Finish this sentence: I wish I had known that . . .

There is life after TJ. The occasional academic or social crisis I faced there seemed magnified to world-ending proportions relative to the size of the community, but I wish I had known that there are almost no situations that are better handled by freaking out than by staying level-headed, maintaining perspective, and treating people with respect (including teachers, who I wish I'd known were people!). Of course, that's the kind of thing that's impossible to know in high school, like the old saying that experience is something you don't get until just after you need it.

 

Emily Wang
Emily Wang

Where did you go to college after TJ?

Wesleyan University in Middletown, CT

 

What do you do?

I'm a PhD student in Slavic Languages and Literatures at Princeton -- so I'm teaching, and writing my dissertation.

 

What do you love most about your work?

I love that I get to do both those things, that there are introverted and extroverted sides to what I'm doing. There are also a lot of chances to travel for research or conferences. Plus, I get paid to read!

 

How did TJ help shape you as a person?

There are a lot of answers to that question, but one important one is that I first encounter Russian literature (through The Brothers Karamazov) at TJ! More generally, TJ was the place where I first learned to read the way I read now. Before I came, I loved reading, but hated English class.

 

Finish this sentence: I wish I had known that . . .

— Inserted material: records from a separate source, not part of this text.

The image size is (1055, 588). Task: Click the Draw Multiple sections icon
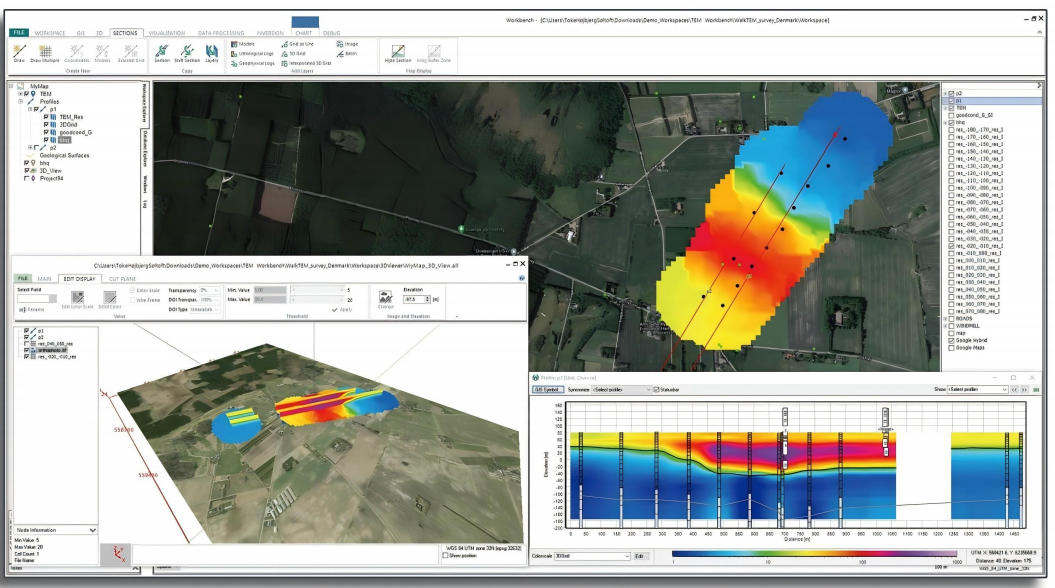tap(46, 51)

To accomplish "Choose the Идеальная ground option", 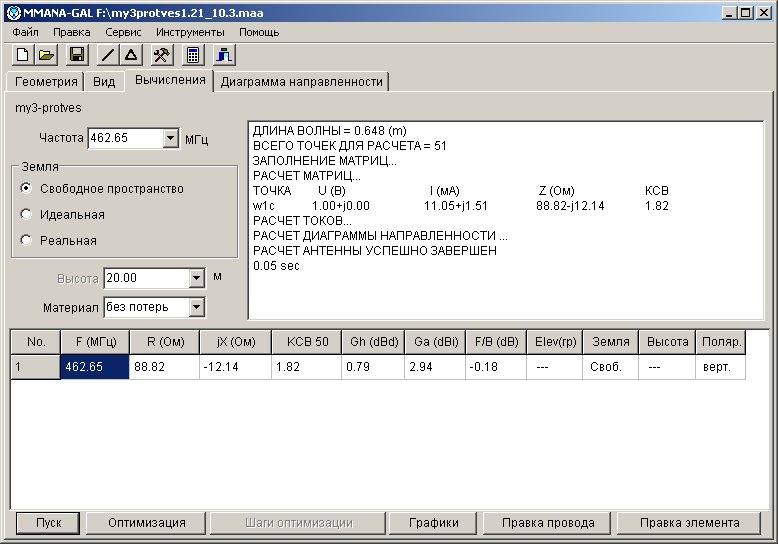I will click(27, 214).
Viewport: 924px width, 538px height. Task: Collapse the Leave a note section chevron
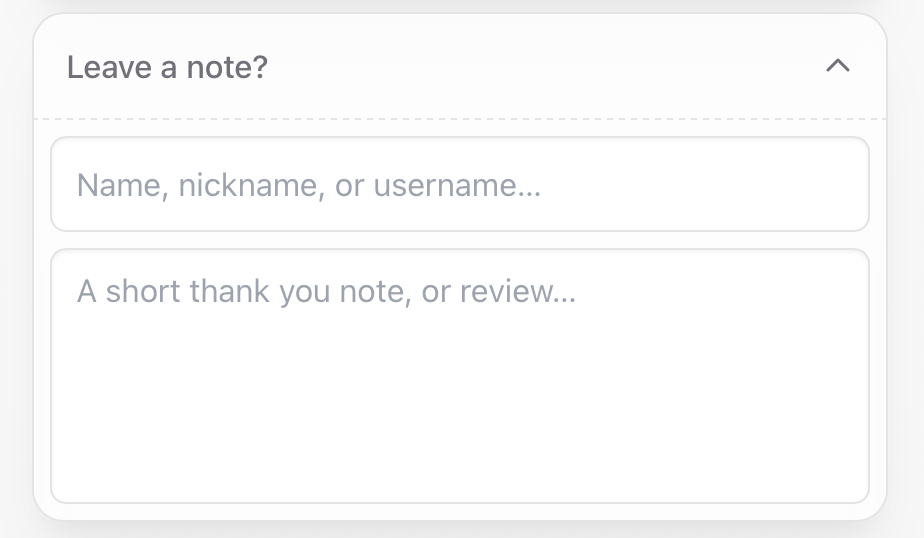(837, 67)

 Russian is easier than Greek!

 

Henry Agbo
Henry Agbo

Where did you go to college after TJ?

Harvard University

 

What do you do?

Business Analyst for commercial property company called Value Retail Plc. We own and operate luxury outlet malls across Europe and China.

 

What do you love most about your work?

The most exciting part of my work is getting to work closely with the chairman, a brilliant entrepreneur who in addition to running Value Retail Plc also owns The Empire State Building. I also love meeting with premium and luxury brands to discuss new store openings.

 

How did TJ help shape you as a person?

TJ taught me how to think critically about everything, which allows me to proactively tackle any challenges that may arise in work and constantly question how we can refine processes or tools to make them better.

 

Finish this sentence: I wish I had known that . . .

passion matters more than anything else. I guess it's never too late to learn that lesson!

 

 

 

The true measure of a school’s greatness can be found in the achievements of its alumni. Thomas Jefferson School (TJ) established the Alumni of Distinction Award to bestow this honor upon alumni who have distinguished themselves through their careers, their service to their communities, and their commitment to TJ.

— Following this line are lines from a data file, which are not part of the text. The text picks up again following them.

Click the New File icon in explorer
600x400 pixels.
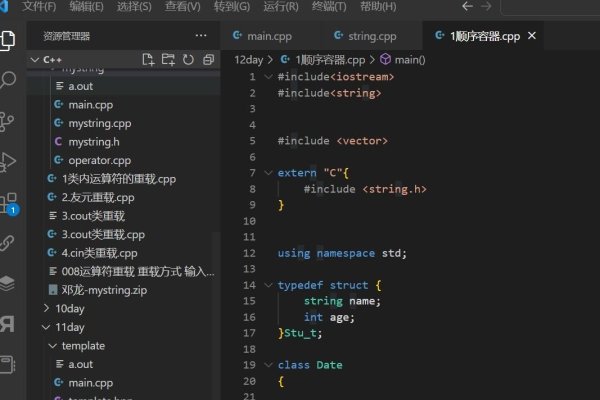(149, 60)
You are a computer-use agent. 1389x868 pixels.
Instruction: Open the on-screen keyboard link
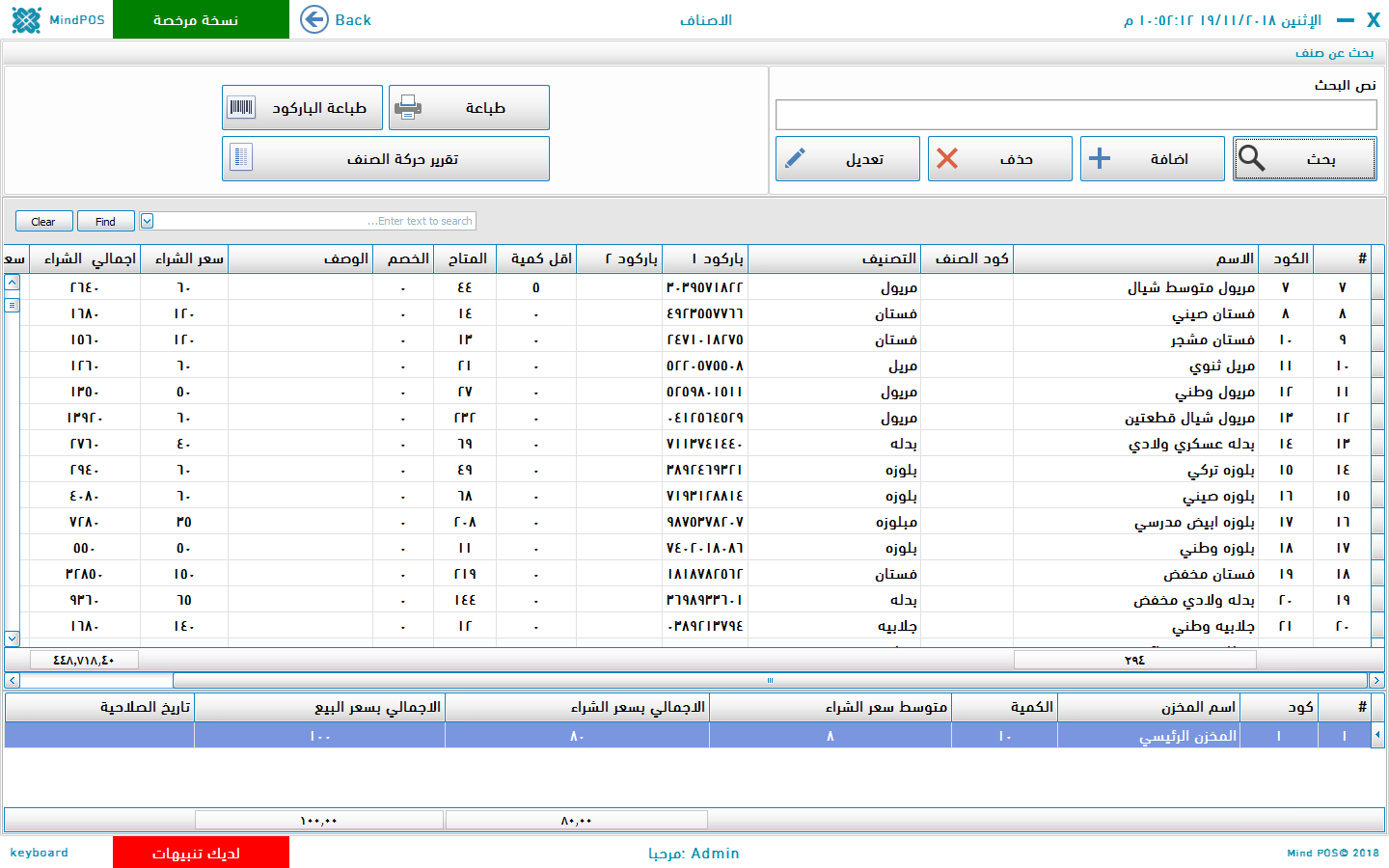(x=39, y=853)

The Alumni of Distinction honor recognizes just one of hundreds of alumni who have made significant contributions to society, and whose accomplishments, affiliations, and careers have honored the legacy of ἀρετή at Thomas Jefferson School. This honor illustrates the profound connection between one's academic experience at TJ and one's pursuit of excellence over the course of a lifetime.  

 

Criteria:

  • The award is presented to a TJ alumnus or alumna who demonstrates either in their career, service to community, or commitment to TJ the spirit of ἀρετή, the search for human excellence.

  • Nominees must have graduated from Thomas Jefferson School.

  • Current trustees and faculty/staff may not be considered for the award.

  • The finalist must agree to attend graduation—and must be present during the ceremony—to receive their award.

  • Nominations may be made by anyone except the nominee.

  • Submit nominations using the online form on the right or by downloading the Alumni of Distinction Award Nomination Form.

 

Award Process:

The selection of the recipient is made by the Advancement Committee and approved by the Board of Trustees. The award recipient and nominators will be notified upon selection, and the recipient will be recognized at graduation.

 

The record of all nominees shall be maintained in a carry-over file and considered for a previous year.